Researchers at the Femto-ST Institute (CNRS/UFC/UTBM/ENSMM)1, working in collaboration with colleagues from the Charles Fabry Laboratory (CNRS/Institut d'Optique Graduate School), have just discovered a new type of light diffusion in tiny optical fibers 50 times thinner than a strand of hair! This phenomenon, which varies according to the fiber's environment, could be used to develop sensors that are innovative and highly sensitive. The work is published in the journal Nature Communications on October 24, 2014.

A red laser beam (helium-neon) passes through an optical microfiber measuring one micrometer in diameter. The fibre is encapsulated in a airtight system to avoid oxidation or breaking. © Thibaut Sylvestre, Institut Femto-ST/CNRS

Optical microfibres are silica fibres tapered down to a size 50 times smaller than a strand of hair, with an approximate diameter of one micrometer (a thousandth of a millimeter) or even less. To produce these tiny objects, researchers at the Charles Fabry Laboratory heated and stretched optical fibres used in telecommunications, measuring 125 micrometers in diameter. The remainder of the study was carried out at the Femto-ST Institute in Besançon. By injecting a laser beam in these silica microwires, the CNRS researchers observed a new type of Brillouin light scattering2 for the first time, involving surface acoustic waves.3 This discovery was subsequently confirmed by a numerical simulation, which helped verify the physical mechanism at play.

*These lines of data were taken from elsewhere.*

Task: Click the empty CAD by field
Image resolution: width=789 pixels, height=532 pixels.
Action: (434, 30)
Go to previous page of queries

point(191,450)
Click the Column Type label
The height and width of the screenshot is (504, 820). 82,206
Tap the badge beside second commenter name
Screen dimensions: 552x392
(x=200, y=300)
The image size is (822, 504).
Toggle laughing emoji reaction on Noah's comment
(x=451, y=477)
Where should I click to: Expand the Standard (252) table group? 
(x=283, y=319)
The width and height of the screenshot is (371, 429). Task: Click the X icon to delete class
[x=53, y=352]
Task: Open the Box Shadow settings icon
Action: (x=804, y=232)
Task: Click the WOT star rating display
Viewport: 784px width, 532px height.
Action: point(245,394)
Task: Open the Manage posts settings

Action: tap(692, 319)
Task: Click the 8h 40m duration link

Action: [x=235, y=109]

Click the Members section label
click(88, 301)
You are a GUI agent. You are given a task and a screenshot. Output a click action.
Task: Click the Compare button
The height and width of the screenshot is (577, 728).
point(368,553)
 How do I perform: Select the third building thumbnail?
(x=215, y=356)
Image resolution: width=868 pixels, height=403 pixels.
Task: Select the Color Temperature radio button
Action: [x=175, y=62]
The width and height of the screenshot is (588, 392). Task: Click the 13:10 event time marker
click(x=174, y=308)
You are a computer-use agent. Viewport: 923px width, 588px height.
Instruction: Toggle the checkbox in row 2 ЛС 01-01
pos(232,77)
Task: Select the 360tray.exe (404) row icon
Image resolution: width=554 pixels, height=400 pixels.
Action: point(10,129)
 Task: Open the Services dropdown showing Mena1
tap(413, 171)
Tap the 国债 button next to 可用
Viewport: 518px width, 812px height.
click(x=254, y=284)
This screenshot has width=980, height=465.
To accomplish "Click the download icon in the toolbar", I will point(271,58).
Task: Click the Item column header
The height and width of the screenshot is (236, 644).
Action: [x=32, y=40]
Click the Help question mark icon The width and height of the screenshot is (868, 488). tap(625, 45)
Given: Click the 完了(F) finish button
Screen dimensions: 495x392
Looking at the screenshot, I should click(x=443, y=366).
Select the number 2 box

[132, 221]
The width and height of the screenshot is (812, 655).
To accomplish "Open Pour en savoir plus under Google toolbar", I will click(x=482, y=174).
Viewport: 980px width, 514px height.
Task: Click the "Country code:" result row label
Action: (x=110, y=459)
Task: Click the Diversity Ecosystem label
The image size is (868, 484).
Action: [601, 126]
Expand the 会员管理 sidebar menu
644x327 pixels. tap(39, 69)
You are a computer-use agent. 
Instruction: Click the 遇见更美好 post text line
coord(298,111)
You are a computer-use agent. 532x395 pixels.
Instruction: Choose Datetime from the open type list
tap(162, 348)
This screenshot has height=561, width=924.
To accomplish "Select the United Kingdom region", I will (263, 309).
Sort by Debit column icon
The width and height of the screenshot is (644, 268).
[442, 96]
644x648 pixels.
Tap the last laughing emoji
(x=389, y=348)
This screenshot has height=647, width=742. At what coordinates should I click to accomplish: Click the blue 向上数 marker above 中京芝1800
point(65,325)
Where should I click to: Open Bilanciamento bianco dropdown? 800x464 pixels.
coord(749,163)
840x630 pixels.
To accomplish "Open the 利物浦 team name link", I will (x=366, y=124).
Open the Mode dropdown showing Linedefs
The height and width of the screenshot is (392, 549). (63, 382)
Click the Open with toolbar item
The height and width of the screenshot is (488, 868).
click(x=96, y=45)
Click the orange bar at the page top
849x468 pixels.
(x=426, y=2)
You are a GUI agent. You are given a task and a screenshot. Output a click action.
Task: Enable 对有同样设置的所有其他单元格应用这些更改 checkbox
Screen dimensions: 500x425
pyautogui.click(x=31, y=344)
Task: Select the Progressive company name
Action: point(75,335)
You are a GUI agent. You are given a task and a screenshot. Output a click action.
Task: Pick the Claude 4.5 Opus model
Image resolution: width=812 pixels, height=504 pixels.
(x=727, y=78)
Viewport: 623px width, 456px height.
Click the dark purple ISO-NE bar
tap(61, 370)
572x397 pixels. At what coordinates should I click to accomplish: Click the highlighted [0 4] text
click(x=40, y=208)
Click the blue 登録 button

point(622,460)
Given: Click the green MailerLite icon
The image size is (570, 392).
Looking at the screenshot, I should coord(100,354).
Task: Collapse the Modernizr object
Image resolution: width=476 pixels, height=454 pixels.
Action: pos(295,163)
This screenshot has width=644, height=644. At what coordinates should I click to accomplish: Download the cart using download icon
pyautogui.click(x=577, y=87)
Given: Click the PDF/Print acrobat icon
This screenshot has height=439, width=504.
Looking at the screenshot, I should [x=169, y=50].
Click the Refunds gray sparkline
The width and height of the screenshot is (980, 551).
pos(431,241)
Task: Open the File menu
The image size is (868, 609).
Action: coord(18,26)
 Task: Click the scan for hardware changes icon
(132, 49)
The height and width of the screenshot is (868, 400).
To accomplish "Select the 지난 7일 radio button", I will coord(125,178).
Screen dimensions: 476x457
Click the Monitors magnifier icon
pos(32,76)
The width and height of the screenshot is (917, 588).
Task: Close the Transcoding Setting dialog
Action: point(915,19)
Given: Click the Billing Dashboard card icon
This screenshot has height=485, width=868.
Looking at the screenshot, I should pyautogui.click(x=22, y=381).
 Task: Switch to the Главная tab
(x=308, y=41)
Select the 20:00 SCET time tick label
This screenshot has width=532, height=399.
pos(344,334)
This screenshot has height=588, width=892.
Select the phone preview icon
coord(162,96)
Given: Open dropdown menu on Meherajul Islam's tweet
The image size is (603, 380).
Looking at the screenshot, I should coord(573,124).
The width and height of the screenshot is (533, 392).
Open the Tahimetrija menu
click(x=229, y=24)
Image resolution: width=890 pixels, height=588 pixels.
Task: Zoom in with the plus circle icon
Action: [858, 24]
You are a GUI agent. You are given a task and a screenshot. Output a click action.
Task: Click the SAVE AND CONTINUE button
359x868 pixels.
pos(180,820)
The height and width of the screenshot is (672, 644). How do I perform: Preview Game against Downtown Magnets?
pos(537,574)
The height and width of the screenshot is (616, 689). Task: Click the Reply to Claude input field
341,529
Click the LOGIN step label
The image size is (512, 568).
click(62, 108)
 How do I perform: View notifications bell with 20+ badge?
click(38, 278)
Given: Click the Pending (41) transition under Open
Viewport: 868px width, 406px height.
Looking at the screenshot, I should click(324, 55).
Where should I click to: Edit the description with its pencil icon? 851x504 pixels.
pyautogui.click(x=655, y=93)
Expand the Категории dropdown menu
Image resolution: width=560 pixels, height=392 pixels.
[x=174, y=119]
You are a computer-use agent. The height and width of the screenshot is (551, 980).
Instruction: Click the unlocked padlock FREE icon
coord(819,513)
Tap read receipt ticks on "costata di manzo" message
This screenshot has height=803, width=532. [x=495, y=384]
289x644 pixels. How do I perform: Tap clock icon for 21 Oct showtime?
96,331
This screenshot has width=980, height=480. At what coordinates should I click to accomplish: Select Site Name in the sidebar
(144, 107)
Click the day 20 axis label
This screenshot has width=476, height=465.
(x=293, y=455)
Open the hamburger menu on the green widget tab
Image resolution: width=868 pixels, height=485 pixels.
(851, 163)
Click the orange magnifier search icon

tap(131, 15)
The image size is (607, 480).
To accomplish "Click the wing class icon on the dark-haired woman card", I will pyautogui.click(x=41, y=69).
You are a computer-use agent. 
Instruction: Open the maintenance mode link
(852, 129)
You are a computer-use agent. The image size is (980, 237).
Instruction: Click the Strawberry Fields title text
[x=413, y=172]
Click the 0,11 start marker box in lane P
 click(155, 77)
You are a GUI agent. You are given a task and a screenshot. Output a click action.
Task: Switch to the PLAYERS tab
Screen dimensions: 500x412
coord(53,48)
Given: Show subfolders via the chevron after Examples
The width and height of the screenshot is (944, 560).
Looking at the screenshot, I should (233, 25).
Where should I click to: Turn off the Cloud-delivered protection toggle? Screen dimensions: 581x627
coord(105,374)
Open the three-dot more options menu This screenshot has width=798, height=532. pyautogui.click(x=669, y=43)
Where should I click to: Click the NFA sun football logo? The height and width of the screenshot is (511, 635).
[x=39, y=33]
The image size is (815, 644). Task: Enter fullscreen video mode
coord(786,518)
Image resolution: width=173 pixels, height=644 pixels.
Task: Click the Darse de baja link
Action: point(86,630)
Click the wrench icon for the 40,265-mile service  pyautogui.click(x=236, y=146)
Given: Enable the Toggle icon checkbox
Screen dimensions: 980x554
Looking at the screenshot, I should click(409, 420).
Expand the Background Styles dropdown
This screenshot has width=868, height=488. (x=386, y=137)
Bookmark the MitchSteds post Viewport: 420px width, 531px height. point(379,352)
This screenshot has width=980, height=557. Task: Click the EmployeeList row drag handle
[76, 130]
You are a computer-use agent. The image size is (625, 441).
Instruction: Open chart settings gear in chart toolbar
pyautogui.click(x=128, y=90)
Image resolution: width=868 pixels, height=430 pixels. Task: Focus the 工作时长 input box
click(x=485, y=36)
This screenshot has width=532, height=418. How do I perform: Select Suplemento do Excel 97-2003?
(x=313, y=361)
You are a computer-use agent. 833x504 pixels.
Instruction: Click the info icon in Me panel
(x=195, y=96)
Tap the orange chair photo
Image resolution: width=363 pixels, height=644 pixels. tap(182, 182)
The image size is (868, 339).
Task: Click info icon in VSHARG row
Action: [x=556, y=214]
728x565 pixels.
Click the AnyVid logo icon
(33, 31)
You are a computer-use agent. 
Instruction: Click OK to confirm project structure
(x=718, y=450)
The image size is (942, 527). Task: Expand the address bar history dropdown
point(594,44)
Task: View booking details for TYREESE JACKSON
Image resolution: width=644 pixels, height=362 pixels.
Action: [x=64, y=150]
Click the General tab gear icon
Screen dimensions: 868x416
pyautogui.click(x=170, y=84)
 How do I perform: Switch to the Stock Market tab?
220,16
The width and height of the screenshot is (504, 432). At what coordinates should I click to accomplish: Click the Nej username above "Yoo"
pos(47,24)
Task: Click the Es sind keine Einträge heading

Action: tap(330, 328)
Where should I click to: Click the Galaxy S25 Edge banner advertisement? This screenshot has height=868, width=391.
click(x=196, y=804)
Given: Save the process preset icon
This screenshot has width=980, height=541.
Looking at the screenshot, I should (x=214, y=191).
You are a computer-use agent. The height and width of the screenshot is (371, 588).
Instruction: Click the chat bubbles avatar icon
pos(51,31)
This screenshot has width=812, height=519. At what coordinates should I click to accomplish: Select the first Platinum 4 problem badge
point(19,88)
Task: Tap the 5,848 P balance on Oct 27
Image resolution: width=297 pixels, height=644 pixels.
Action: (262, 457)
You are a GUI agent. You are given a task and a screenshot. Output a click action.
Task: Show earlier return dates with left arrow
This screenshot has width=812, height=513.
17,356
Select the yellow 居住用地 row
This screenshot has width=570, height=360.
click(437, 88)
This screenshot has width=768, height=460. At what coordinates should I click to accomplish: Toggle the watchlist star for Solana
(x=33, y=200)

Since the diameter of the fibers is smaller than the wavelength of the light used (1.5 micrometers, in the infrared), the light is extremely confined inside. As it travels, it infinitesimally shakes the wire, displacing it by a few nanometers (one millionth of a millimetre). This distortion gives rise to an acoustic wave that travels along the fiber surface at a velocity of 3,400 meters per second, according to the results of the researchers. The wave in turn affects the propagation of the light, as part of the light radiation returns with a different wavelength in the opposite direction.

This phenomenon had never been observed previously, for it only occurs when light is confined in a subwavelength-diameter fiber. In standard optical fibers, light travels essentially in the core of the fiber (with a 10-micrometrer diameter), and consequently does not generate surface waves.

Since the waves generated by the confinement of the light travel along the surface of the microfibers, they are sensitive to environmental factors such as temperature, pressure and ambient gas. This makes it possible to design highly sensitive and compact optical sensors4 for industry. These results also help improve our knowledge of the fundamental interaction between light and sound on an infinitesimally small scale.

1 Femto-ST: Franche-Comté électronique mécanique thermique et optique - sciences et technologies (CNRS/Université de Franche-Comté/Université de technologie de Belfort-Montbéliard/Ecole nationale supérieure de mécanique et des microtechniques de Besançon).
2 "Inelastic" scattering of light by acoustic waves of a medium. In other words, the properties of the medium modify the path of light waves as well as their wavelength.
3 Waves of the same nature as the sound waves perceived by our ears, but with a much higher frequency, and therefore inaudible.
4 As opposed to electrical sensors, optical sensors are passive sensors (that do not need electricity), and which use the properties of light.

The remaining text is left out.